◆ WHAT THIS TASK INVOLVES ◆
Copy each line of the records that includes "agent".

BEGIN SUPPLIED ENTRIES

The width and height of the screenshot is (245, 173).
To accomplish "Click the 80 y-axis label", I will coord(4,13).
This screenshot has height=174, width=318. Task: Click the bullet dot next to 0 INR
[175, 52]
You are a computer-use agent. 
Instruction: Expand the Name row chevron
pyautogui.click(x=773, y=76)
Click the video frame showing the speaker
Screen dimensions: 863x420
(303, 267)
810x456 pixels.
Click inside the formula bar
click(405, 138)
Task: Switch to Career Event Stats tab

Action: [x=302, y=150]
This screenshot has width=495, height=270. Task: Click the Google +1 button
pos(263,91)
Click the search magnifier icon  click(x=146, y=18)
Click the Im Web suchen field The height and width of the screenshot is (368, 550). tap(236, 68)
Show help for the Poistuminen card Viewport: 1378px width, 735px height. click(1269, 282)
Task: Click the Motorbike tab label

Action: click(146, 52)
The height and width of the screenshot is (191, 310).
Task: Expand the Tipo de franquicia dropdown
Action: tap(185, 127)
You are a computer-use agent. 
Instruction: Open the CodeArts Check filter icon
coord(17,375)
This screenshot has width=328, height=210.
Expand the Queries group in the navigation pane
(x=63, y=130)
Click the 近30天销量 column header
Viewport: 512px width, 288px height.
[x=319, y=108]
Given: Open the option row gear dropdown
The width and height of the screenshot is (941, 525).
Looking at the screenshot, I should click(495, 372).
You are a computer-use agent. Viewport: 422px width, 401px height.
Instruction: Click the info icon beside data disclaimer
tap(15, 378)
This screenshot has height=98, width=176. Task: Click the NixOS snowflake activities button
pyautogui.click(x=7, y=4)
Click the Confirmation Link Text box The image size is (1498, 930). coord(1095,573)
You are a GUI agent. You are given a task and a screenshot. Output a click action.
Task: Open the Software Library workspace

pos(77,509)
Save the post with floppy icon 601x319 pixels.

END SUPPLIED ENTRIES

◆ ANSWER SECTION ◆
You are a computer-use agent. 
You are a computer-use agent. 
You are a computer-use agent. Viewport: 422px width, 401px height.
You are a GUI agent. You are given a task and a screenshot. Output a click action.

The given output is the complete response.